- [Problem requirements]: Rewrite the items from the line with "680x363 pixels. How" to the line with "click(286, 1170)", switching "info icon" to "help icon" and keeping everything else the same.
### Listed records
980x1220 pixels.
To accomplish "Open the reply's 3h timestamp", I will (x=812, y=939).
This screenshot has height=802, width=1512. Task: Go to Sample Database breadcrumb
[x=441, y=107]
######
### Listed records
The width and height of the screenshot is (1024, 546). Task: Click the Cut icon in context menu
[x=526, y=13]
######
### Listed records
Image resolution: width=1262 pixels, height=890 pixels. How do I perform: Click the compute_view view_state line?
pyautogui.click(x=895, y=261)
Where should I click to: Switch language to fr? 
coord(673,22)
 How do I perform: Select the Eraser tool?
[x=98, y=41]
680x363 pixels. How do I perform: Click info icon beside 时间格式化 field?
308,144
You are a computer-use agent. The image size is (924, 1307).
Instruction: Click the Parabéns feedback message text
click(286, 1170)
######
- [Response below]:
680x363 pixels. How do I perform: Click help icon beside 时间格式化 field?
308,144
You are a computer-use agent. The image size is (924, 1307).
Instruction: Click the Parabéns feedback message text
click(286, 1170)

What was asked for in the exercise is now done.